═════ Records for this task

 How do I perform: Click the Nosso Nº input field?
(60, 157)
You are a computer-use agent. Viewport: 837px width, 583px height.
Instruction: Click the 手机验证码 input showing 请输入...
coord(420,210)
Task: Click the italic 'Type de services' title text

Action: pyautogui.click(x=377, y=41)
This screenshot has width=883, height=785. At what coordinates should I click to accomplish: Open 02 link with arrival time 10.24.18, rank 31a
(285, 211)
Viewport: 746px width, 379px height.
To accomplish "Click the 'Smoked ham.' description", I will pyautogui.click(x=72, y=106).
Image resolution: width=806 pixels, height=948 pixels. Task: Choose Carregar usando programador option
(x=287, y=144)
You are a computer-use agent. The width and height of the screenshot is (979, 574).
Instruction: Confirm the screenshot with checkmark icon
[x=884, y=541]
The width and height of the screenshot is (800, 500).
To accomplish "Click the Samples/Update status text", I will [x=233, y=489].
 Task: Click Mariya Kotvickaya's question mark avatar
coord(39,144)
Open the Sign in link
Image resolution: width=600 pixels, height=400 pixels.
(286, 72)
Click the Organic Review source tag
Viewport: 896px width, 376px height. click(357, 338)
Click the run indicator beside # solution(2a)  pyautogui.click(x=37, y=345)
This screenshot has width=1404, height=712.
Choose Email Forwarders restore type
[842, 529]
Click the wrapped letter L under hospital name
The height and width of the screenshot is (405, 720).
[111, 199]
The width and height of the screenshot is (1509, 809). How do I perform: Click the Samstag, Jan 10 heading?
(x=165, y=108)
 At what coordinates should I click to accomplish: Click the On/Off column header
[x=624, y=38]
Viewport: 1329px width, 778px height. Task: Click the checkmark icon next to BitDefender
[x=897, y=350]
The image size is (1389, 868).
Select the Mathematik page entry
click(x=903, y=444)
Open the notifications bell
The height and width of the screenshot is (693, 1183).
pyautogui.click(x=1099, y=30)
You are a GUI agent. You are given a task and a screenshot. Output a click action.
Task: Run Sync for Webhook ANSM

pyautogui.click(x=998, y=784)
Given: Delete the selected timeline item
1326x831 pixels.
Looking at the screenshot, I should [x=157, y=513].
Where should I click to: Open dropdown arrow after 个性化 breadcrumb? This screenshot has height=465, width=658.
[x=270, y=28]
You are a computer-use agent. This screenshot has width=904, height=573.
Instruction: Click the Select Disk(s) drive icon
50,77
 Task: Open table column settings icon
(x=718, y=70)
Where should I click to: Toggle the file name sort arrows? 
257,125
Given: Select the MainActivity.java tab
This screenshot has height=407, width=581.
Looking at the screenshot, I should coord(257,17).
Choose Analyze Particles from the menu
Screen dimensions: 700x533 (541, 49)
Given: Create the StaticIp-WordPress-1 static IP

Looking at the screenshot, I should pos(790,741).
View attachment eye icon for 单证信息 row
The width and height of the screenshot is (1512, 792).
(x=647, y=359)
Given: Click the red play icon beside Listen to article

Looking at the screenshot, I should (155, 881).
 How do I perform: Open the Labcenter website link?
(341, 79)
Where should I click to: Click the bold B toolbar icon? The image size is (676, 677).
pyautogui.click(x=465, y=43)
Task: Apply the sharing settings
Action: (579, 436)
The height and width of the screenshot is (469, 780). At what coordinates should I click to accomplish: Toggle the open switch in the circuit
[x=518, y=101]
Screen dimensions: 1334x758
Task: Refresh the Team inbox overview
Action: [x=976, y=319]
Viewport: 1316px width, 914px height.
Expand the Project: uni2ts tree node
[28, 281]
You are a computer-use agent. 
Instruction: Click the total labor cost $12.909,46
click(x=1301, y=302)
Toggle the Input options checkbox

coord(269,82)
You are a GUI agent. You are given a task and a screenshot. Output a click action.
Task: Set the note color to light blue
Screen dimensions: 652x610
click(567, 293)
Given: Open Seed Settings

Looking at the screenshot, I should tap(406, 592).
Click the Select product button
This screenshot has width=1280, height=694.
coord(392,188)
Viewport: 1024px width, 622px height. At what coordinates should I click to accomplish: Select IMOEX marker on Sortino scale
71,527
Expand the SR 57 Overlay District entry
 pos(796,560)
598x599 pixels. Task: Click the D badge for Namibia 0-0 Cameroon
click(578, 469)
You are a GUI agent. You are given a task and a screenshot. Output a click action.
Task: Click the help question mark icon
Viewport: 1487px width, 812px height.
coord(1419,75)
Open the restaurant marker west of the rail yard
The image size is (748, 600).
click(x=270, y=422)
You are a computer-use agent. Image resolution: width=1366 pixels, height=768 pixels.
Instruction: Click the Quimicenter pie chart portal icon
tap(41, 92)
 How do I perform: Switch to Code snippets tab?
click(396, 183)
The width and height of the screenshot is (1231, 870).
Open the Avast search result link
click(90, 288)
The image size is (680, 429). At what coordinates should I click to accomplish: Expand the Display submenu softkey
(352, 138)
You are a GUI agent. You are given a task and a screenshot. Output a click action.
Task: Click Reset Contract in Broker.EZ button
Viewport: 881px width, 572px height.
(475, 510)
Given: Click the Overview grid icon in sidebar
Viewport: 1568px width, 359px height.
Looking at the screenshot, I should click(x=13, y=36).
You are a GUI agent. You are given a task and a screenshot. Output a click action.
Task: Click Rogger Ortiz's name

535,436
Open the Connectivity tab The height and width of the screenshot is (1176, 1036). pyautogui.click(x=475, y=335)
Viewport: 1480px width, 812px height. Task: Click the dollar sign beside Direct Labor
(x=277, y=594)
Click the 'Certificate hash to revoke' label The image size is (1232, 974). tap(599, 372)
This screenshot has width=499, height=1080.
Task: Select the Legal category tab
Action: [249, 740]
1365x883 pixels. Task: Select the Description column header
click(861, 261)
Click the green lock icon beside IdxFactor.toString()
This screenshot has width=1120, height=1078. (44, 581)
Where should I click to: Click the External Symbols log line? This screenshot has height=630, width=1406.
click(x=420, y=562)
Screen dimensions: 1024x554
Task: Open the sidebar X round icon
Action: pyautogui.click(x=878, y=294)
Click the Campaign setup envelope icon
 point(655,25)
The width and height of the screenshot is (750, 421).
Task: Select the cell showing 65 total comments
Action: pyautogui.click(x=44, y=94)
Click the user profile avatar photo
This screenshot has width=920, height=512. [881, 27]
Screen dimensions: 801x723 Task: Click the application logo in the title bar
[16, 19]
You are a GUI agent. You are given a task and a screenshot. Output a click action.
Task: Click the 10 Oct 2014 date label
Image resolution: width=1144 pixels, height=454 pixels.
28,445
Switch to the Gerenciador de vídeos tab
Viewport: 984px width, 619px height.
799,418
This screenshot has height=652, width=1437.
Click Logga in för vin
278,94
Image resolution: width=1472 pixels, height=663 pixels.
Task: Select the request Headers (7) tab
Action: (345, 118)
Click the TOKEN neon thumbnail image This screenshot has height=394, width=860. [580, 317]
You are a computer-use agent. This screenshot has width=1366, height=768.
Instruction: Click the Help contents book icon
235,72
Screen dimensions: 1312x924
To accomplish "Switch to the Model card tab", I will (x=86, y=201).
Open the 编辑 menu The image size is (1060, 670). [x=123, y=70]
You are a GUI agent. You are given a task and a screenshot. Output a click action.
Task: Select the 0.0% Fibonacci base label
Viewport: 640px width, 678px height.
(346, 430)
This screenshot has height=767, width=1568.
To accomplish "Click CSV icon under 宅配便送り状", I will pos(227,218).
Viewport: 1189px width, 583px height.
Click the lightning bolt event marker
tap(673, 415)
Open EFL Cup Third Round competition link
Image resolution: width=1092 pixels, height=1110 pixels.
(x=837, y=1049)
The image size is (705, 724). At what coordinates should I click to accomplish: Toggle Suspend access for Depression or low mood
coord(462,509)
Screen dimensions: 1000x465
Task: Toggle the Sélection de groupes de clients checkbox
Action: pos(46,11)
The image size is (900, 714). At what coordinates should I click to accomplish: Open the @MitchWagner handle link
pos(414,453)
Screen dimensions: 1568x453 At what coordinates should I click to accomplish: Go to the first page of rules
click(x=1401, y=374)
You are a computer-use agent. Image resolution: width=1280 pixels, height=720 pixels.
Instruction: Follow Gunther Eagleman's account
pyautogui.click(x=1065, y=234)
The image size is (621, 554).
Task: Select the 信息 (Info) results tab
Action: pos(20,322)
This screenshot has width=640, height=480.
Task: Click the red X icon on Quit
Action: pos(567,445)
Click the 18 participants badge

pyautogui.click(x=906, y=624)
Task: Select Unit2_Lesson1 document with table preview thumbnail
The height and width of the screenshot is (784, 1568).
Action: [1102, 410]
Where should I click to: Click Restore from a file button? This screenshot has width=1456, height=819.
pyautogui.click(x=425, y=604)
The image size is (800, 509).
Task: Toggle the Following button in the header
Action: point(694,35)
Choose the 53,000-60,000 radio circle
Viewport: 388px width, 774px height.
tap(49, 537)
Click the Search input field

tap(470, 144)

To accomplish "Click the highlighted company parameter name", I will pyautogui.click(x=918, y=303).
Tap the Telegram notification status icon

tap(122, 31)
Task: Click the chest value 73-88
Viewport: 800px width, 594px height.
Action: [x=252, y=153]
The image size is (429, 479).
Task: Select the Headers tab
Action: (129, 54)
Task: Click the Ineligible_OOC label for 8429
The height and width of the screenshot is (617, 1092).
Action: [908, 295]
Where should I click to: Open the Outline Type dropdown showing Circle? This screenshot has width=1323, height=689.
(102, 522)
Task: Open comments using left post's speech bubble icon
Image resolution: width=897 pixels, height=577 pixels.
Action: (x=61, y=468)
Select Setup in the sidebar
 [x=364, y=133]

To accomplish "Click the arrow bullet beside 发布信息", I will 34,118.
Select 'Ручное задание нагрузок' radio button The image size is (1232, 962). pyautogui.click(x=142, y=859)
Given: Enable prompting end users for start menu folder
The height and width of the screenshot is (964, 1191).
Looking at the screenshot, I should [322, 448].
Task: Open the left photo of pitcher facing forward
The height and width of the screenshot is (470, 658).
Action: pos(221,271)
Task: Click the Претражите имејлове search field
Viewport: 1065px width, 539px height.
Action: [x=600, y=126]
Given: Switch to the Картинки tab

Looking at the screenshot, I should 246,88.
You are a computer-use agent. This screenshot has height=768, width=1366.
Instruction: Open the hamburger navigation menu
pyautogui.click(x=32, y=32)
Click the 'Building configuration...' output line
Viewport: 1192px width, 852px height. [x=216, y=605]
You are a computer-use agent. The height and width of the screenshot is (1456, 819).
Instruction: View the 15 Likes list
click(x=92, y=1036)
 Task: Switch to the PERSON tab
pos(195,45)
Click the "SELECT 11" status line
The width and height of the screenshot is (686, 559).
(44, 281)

══════════

* [Aim of the exercise]: Read through the data above. Report each line that has the word "will".

* [Result]:
To accomplish "Click the 'Smoked ham.' description", I will pyautogui.click(x=72, y=106).
To accomplish "Click the Samples/Update status text", I will [x=233, y=489].
To accomplish "Switch to the Model card tab", I will (x=86, y=201).
To accomplish "Click CSV icon under 宅配便送り状", I will pos(227,218).
To accomplish "Click the highlighted company parameter name", I will pyautogui.click(x=918, y=303).
To accomplish "Click the arrow bullet beside 发布信息", I will 34,118.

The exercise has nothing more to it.